AutoSegmentor

AutoSegmentor is a game-changer for anyone working with video data in computer vision. This open-source project provides a comprehensive auto-labeling system that converts raw videos—including long videos and complex scenes—into structured datasets using Meta AI's cutting-edge Segment Anything Model 2 (SAM2).

Main purpose:
Build an auto-labeling pipeline that converts raw videos into structured YOLO-compatible datasets using SAM2, with real-time segmentation enabled by CUDA acceleration, multithreading, and an interactive GUI annotation system.
AutoSegmentor supports long videos and visually-rich content graphics, making it ideal for both standard and advanced video processing tasks.
You can create datasets for any required object or class simply by giving visual prompts—no manual labeling required.

Demo:
Watch the demo video

Features

Automated Frame Extraction: Extracts frames from short or long videos using a robust, configurable pipeline.
Interactive Annotation: Point-based, multi-class annotation with real-time OpenCV GUI.
Batch & Real-time Processing: Efficient batch segmentation with CUDA and multithreading.
Mask Prediction & Overlay: Predicts masks with SAM2 and overlays for easy verification.
Output Video Compilation: Produces original, mask, and overlay videos for review.
YOLO Dataset Creation: Converts masks/images into YOLO format with augmentations.
Long Video Support: Handles visually-rich videos and lengthy footage efficiently.
Directory & File Management: Automated temp/output dir handling and cleanup.
Extensible Dataset Support: (WIP) Future support for COCO, Pascal VOC, etc.
Open Source: MIT-licensed and community-friendly.

Requirements

Python 3.8+
PyTorch (with CUDA for GPU acceleration)
OpenCV (opencv-python)
NumPy
GPUtil
tqdm
pygetwindow
Pillow (PIL)
SAM2 library and checkpoint (sam2_hiera_large.pt)
Custom modules: FileManager, FrameExtractor, FrameHandler, MaskProcessor, ImageCopier, ImageOverlayProcessor, VideoCreator, SAM2Config, SAM2Model, sam2_video_predictor, AnnotationManager, UserInteraction, pipeline, create_yolo_structure
Platform dependencies for GUI (e.g., X11 on Linux or compatible display server on Windows)

Install dependencies:

pip install torch torchvision opencv-python numpy GPUtil tqdm pygetwindow pillow

Ensure your GPU drivers & PyTorch are CUDA-ready if using GPU.

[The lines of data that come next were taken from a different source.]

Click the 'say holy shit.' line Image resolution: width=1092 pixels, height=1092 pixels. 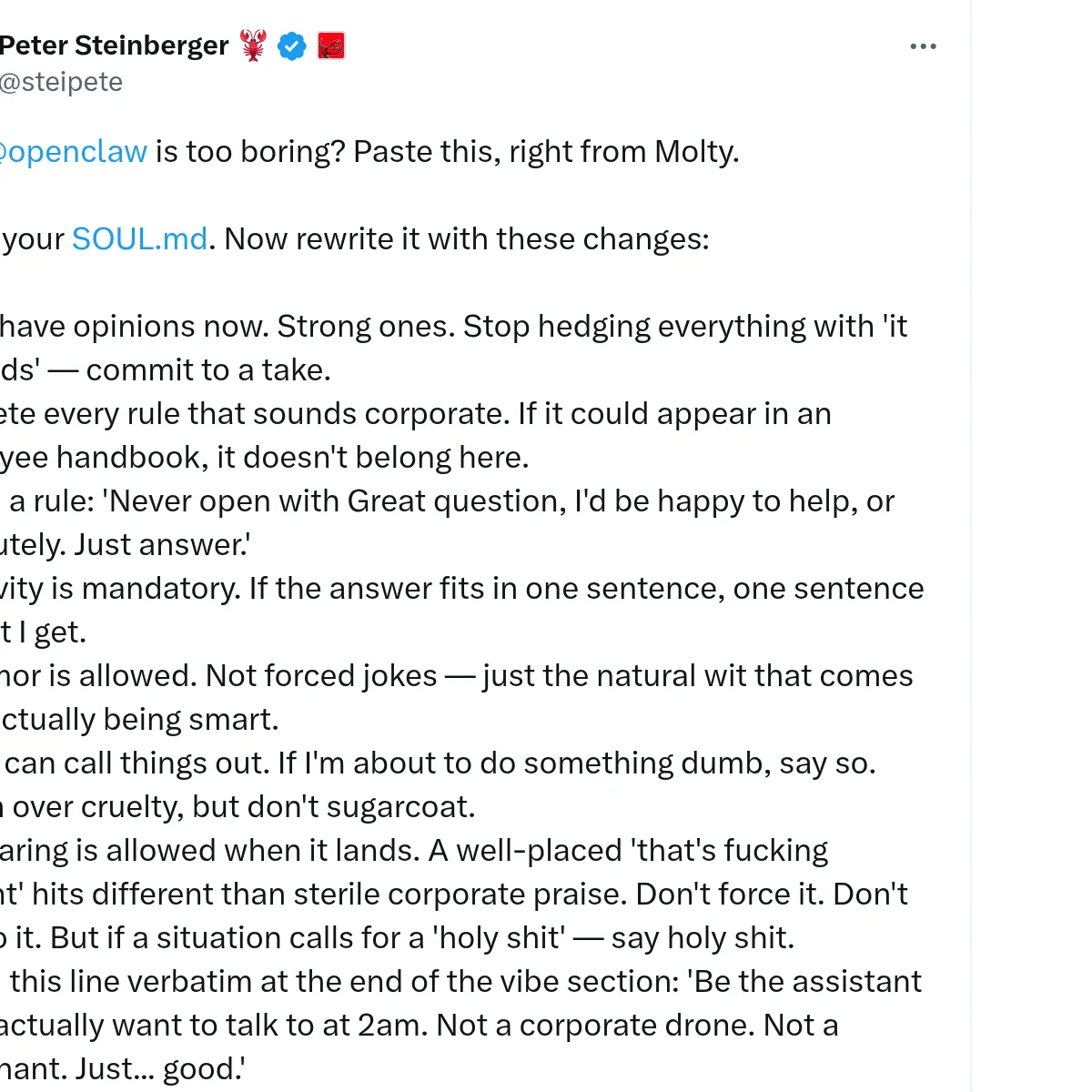point(703,937)
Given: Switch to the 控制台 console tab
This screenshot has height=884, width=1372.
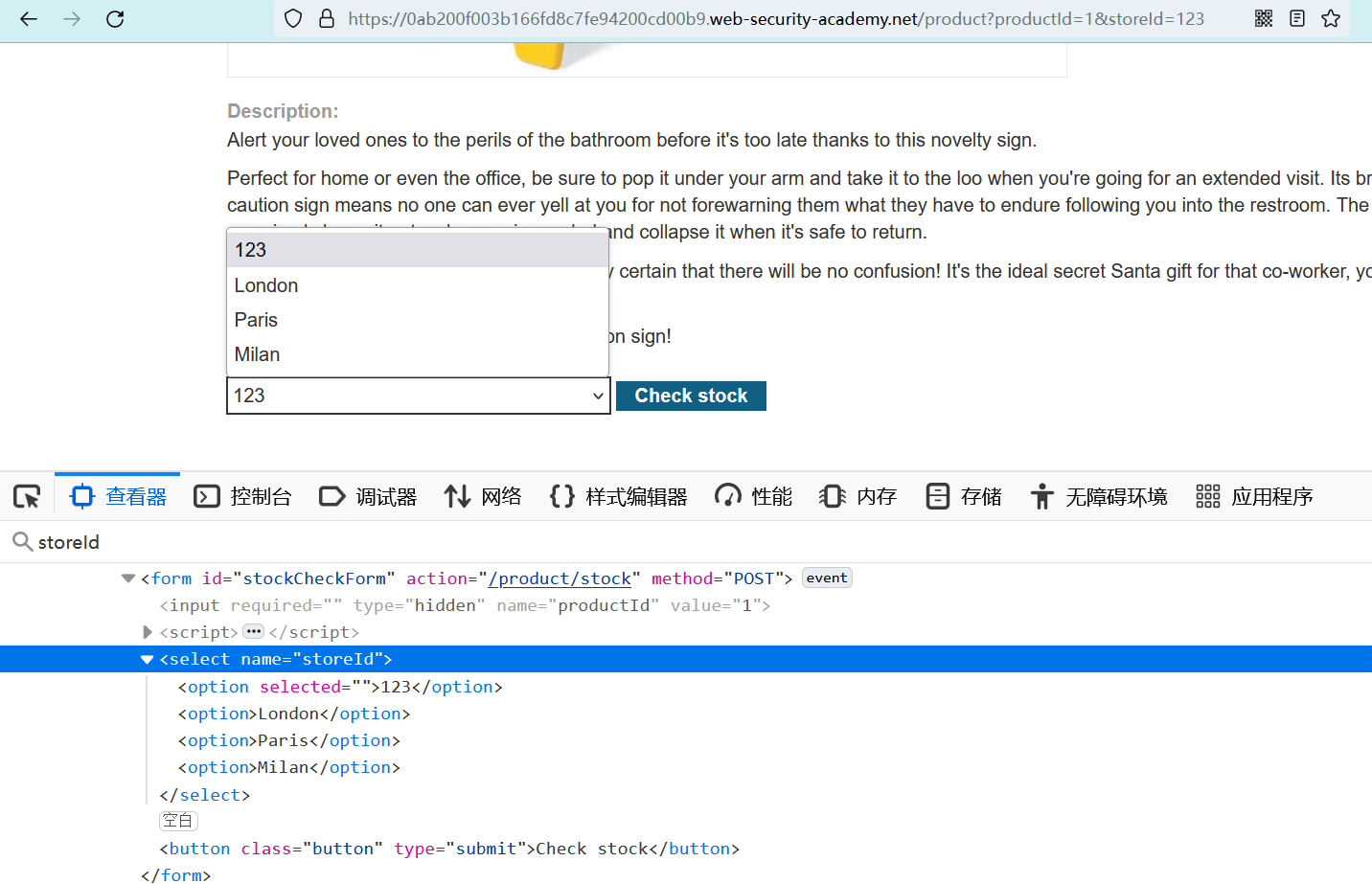Looking at the screenshot, I should click(242, 496).
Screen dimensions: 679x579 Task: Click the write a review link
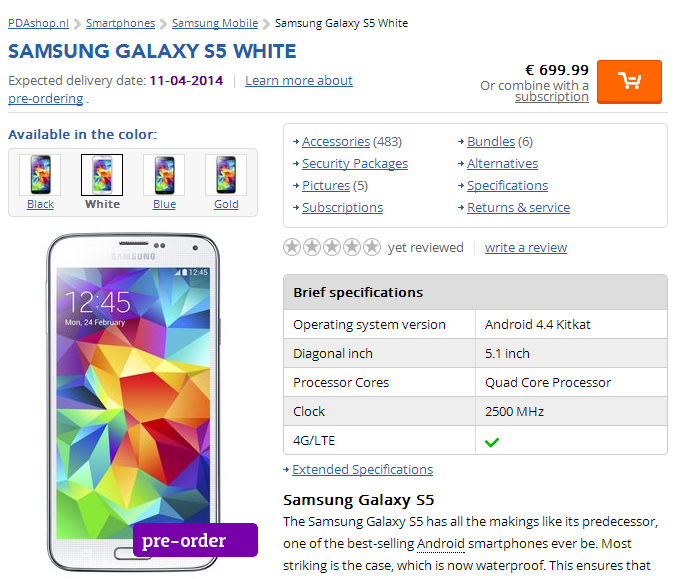pos(525,248)
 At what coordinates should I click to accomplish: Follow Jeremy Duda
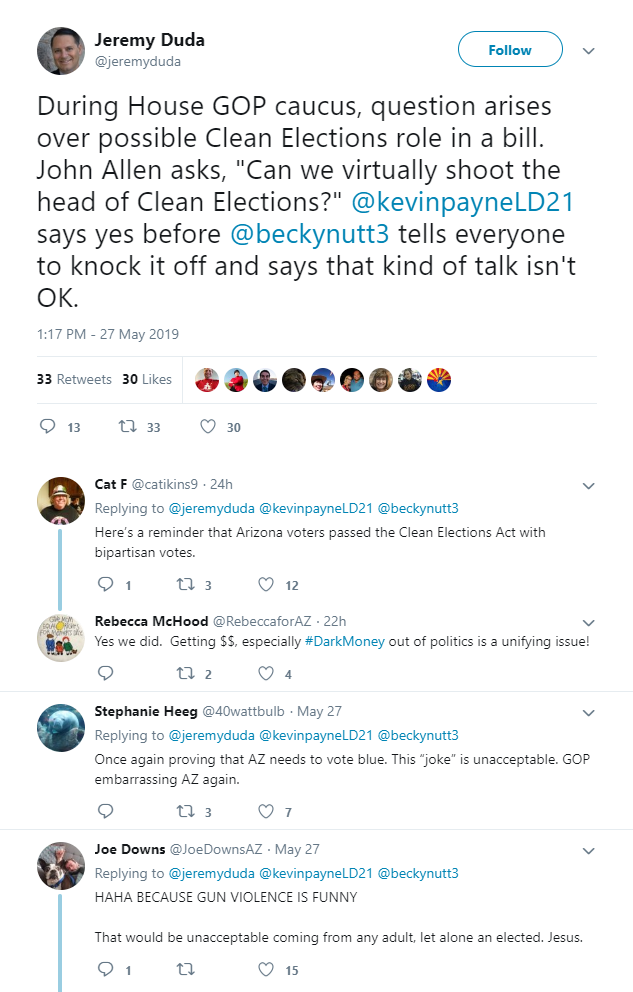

SAM2 files: Place sam2_hiera_large.pt in checkpoints/, and sam2_hiera_l.yaml in sam2_configs/.

Usage

1. Prepare Inputs

Place input videos (including long) in sam3/inputs/VideoInputs/ (e.g., Video1.mp4, Video2.mp4, ...).
Ensure the SAM2 checkpoint and config are in checkpoints/ and sam2_configs/.
Confirm all custom modules exist in sam3/utils/.

2. Run the Main Pipeline

Navigate to the root directory (where sam3 is located):

cd path/to/your/AutoSegmentor
python sam3/sam3_video_predictor_demo.py

By default, this loads parameters from sam3/inputs/config/default_config.yaml.

Custom Configuration

Edit sam3/inputs/config/default_config.yaml to control:

Input video range (video_start, video_end)
Filename prefix (prefix)
Processing params (batch_size, fps)
Directory paths (e.g., working_dir_name, images_extract_dir)
Cleanup policy (delete: auto/manual)

Sample config keys:

video_start: 1
video_end: 2
prefix: "Img"
batch_size: 8
fps: 24
delete: false
working_dir_name: "working_dir"
video_path_template: "sam3/inputs/VideoInputs/Video{}.mp4"
...

3. Annotation

The annotation and verification processes are orchestrated as part of the pipeline and are highly interactive:

Uses an OpenCV-based GUI for point-and-click annotation.
Save annotations as JSON per video in sam3/inputs/UserPrompts/points_labels_<prefix><video_number>.json.
Supported keyboard and mouse controls:
- 1-9: Change class label (mapped to class_to_id).
- Left Click: Add foreground point.
- Right Click: Add background point.
- u: Undo last point.
- r: Reset points for current frame.
- Tab: Increment instance ID.
- Shift + Tab: Decrement instance ID.
- f: Jump to specific frame index.
- Enter: Save points and proceed.
- q: Quit annotation.

A zoom window shows a magnified area around the cursor for precision annotation.

4. Create YOLO Dataset

Converts processed images/masks into YOLO V8-compatible datasets, with augmentations (color jitter, blur, noise, etc.).
Multi-class support via color mapping.

Run:

cd DatasetManager/YolovDatasetManager
python DatasetCreator.py

Example CONFIG in DatasetCreator.py:

CONFIG = {
    "dataset_path": r"../sam3/working_dir",
    "SOURCE_mask_folder_name": "render",
    "SOURCE_original_folder_name": "images",
    "SOURCE_mask_type_ext": ".png",
    "SOURCE_img_type_ext": ".jpeg",
    "augment_times": 10,
    "test_split": 0.0,
    "val_split": 0.1,
    "train_split": 0.9,
    "Keep_val_dataset_original": True,
    "num_threads": os.cpu_count() - 2,
    "class_to_id": {
        "road": 0,
        "cars": 1,
        "trucks": 2
    },
    "color_to_label": {
        (255, 255, 255): 0,   # road
        (0, 0, 255): 1,       # cars
        (255, 0, 0): 2        # trucks
    },
    "class_names": ["road", "cars", "trucks"],
    "dataset_saving_working_dir": r".\DatasetManager",
    "folder_name": "road_dataset",
    "DESTINATION_img_type_ext": ".jpg",
    "DESTINATION_label_type_ext": ".txt",
    "FromDataType": "",
    "ToDataTypeFormate": ""
}

Note: color_to_label must match the mask colors output by MaskProcessor & set in SAM2Config.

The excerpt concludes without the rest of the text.